Für mich ist Emanzipation nicht der Kampf darum, als Frau gleich viel Erwerbsarbeit leisten zu dürfen wie der Mann. Ich möchte nicht eine Gesellschaft bedienen, in der es darum geht, mein Leben mit Arbeit zu verbringen. Und ich finde es total schön, wenn beide Eltern Teil der Familie sein möchten. Das ist doch auch der Trend. Die Menschen wollen leben, ihr Leben genießen. Und den Anteil, den Frauen an der Arbeitswelt nicht haben dürfen, dürfen Männer nicht an der Familienwelt nicht haben. Männer sind privilegiert, was Gesellschaftsteilhabe betrifft, wenn es darum geht, familiär liebevoll angebunden zu sein, sind sie es nicht. Das ist eine ungleiche Verteilung in beide Richtung. Die Balance müssen beide Geschlechter schaffen.

Es funktioniert halt oft nicht.

Das Wichtigste ist wahrscheinlich, dass sich der Arbeitsmarkt ändert, der muss familienfreundlicher werden. Die Gesellschaft ist ja nicht nur frauenfeindlich, die Gesellschaft ist familienfeindlich. Ich sehe nicht, dass Familien geschützt werden. Und Kinder werden nicht vor emotional unangebundenen Vätern und überlasteten Müttern geschützt.

Sie kommen aus Ost-Berlin. Waren Frauen in der DDR emanzipiert?

Ich kann es nicht sagen, ich war zu jung. Aber ich glaube, dass damals beide gleich viel arbeiten mussten. Die Kinder wurden dann halt abgegeben. Das war auch nicht besser. Das Ideal ist die Wahlfreiheit. Die gilt es in einer Gesellschaft zu schaffen. Dann können wir individuell entscheiden.

Dass die Frauen denken, nicht nur zu Hause bleiben zu dürfen, sondern arbeiten zu müssen, kann auch eine Form von Selbstoptimierung sein, oder?
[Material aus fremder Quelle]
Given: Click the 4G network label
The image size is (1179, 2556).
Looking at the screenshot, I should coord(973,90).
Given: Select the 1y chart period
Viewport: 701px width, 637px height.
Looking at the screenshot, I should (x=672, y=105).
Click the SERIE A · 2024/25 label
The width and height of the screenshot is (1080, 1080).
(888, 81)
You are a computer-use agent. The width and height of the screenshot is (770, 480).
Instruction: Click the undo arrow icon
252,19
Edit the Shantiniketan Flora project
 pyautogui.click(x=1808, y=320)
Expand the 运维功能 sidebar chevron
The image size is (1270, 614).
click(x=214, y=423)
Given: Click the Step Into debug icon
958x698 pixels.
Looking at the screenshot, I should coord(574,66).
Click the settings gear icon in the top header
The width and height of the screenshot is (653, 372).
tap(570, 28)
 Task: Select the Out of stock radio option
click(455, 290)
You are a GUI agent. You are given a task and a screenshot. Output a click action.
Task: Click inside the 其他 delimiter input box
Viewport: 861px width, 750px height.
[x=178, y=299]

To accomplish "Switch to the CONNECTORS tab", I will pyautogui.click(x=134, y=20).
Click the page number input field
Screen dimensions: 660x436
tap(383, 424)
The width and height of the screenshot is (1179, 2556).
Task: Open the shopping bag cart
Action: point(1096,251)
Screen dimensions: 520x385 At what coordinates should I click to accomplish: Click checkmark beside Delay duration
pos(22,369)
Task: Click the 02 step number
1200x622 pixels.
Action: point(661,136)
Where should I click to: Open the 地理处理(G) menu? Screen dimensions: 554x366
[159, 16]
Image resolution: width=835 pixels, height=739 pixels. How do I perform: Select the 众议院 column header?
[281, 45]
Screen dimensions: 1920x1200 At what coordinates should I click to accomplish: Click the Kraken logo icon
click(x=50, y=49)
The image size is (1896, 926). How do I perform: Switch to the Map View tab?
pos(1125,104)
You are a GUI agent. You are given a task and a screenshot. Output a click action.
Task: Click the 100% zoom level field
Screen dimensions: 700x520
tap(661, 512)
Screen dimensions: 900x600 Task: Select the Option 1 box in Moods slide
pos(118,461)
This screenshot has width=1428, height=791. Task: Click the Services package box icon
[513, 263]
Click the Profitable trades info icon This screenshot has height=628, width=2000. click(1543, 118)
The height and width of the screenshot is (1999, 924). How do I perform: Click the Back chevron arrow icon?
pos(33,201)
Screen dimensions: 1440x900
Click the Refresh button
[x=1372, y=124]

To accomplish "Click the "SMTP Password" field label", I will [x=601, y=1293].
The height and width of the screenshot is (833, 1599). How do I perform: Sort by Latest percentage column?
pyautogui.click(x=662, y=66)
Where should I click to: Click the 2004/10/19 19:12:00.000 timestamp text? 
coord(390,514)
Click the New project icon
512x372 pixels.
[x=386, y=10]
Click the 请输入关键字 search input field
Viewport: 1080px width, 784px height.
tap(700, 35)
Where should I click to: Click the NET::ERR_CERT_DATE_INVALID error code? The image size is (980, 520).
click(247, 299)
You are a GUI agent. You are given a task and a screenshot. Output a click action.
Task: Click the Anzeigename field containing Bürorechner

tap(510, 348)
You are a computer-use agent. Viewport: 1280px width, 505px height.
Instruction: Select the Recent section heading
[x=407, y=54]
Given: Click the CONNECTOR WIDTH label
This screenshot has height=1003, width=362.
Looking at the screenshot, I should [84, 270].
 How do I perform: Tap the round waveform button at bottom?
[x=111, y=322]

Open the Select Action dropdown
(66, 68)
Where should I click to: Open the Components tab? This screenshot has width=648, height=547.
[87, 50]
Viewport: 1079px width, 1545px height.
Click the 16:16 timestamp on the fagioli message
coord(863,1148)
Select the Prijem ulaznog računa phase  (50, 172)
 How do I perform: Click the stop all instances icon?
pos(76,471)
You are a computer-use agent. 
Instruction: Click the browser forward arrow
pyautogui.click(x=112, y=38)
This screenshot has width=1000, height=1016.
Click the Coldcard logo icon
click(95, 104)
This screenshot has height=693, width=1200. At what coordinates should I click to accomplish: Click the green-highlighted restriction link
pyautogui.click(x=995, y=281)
Auf jeden Fall. Und es gibt hundertprozentig Frauen, die es das Schönste überhaupt finden, zu Hause zu sein. Warum denn auch nicht? Es wird halt nicht als Arbeit anerkannt, nicht als Teilhabe an der Gesellschaft. Dabei ist die Familienarbeit eine der wichtigsten Arbeiten überhaupt.